Even with an expanded 290, it’s going to get real bad.
Without learning the lessons of the past, there will be a groundswell of support for a FM 529 or Clay Rd tollroad to mimic the Westpark toll road for northwest Harris county.
Count on it.
However it might be calculated, the issue of quantifying the capacity of an entire freeway in terms of vehicles per day (vpd) seems misleading on its face.
First of all, any VPD metric is for a cross-section, not for the entire freeway as a project. It is important to know whether we are discussing I-10 at Wirt or I-10 at Eldridge. There is a difference in the infrastructure between these two locations and there is a difference in commuting patterns (bidirectionality, timing of flows, vehicular types and occupancy characteristics) as well.

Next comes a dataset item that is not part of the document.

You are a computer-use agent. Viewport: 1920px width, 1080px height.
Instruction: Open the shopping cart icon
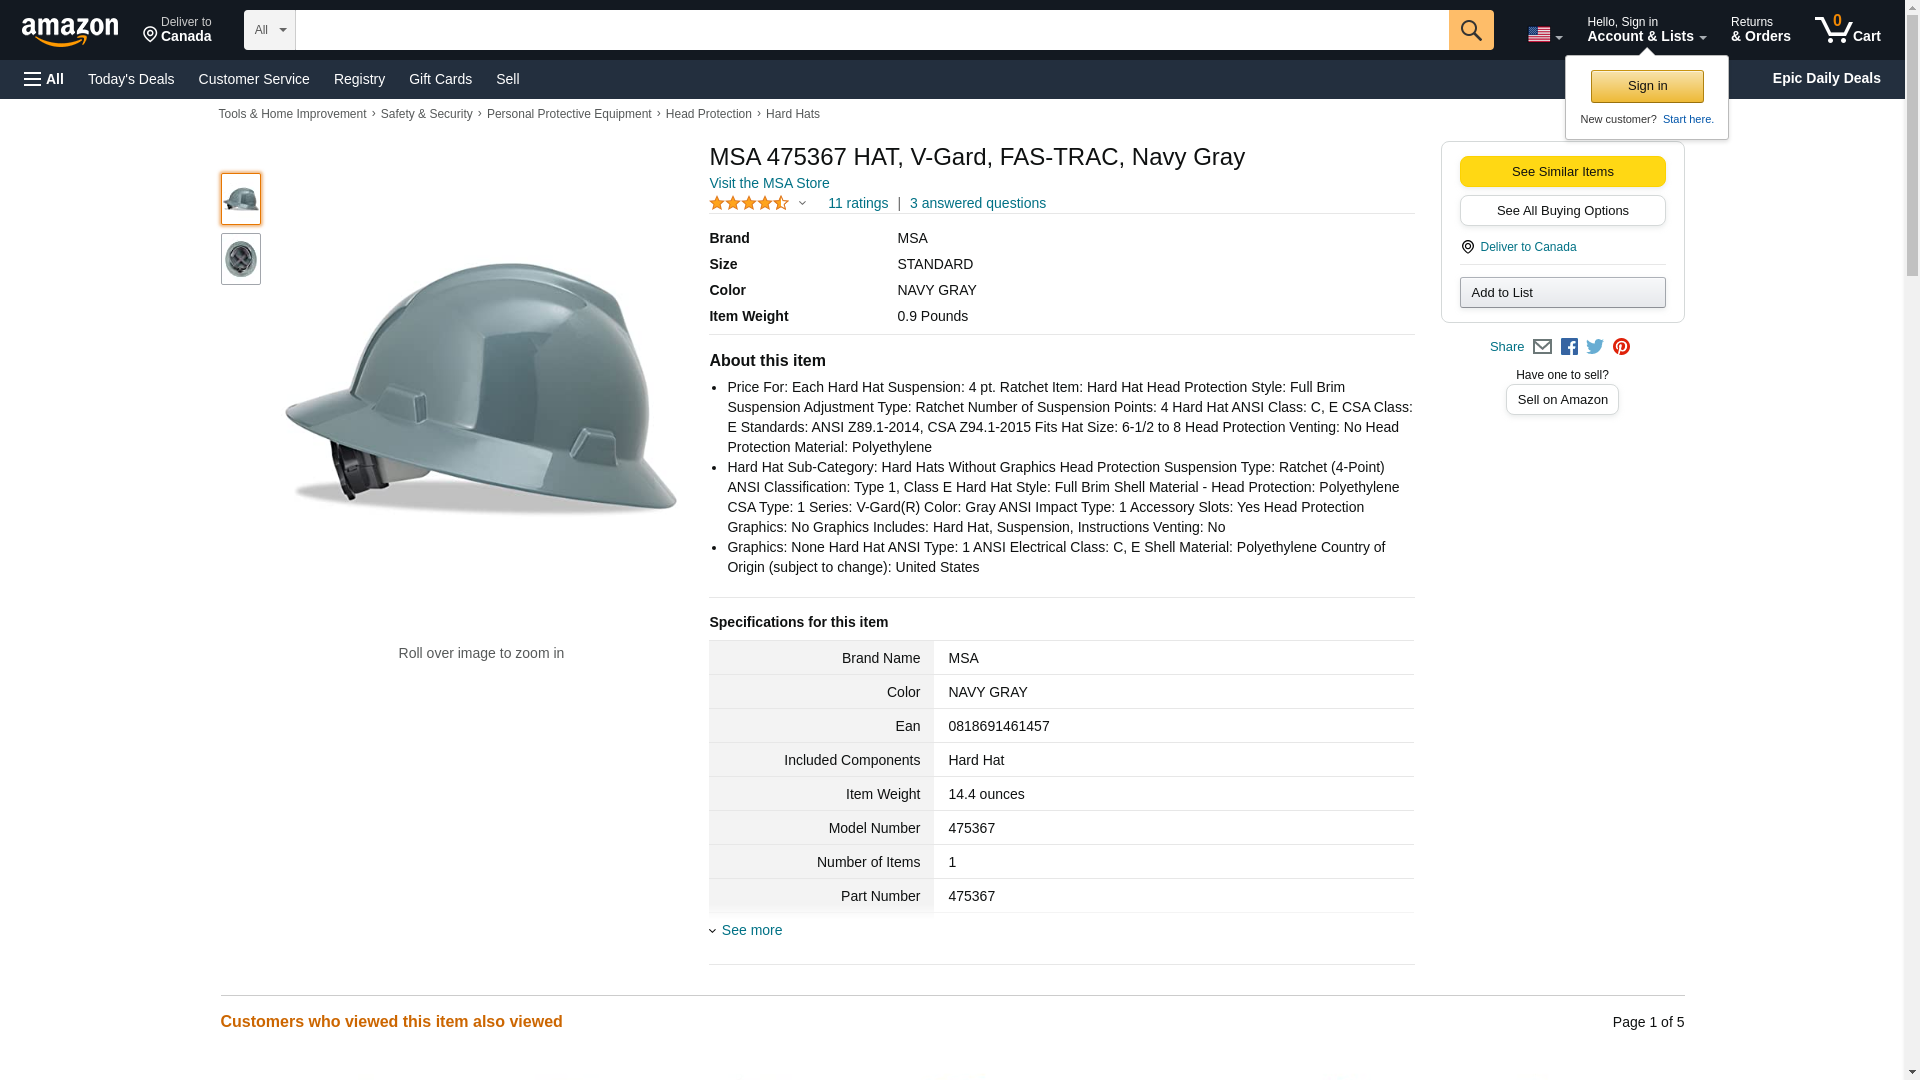tap(1846, 30)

Second, capacity doesn’t matter except during peak periods, once the threshold for congestion has been exceeded; and that might best be expressed in terms of vehicles per minute. If capacity is defined as a volume of traffic below which congestion does not occur, then applying that to a 24-hour interval would yield some crazy high figure for daily capacity. It might be relevant as an obscure component of an analysis of a hypothetical Cat5 hurricane evacuation, but not from day to day for the purposes of commuting. They’re not doing that. Whatever they actually are doing would seem rather capricious, though.

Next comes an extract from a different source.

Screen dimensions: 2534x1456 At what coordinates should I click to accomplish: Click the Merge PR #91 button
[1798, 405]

One would think the numbers wouldn’t have risen to such a high level in such a short period considering the face that the Westpark Tollway was opened during this interval to ease traffic on the Katy. Personality I with they would rid the freeway of the toll down the middle and just open all the lanes, the Katy is I-10, which means it’s part of one of the busiest interstates in the Nation, thus a great deal of the traffic is trucks cutting thru the city not actual Houstonians, making it different than the other freeways, except of course Baytown East which is of course the same freeway, just in a less populated part of the city.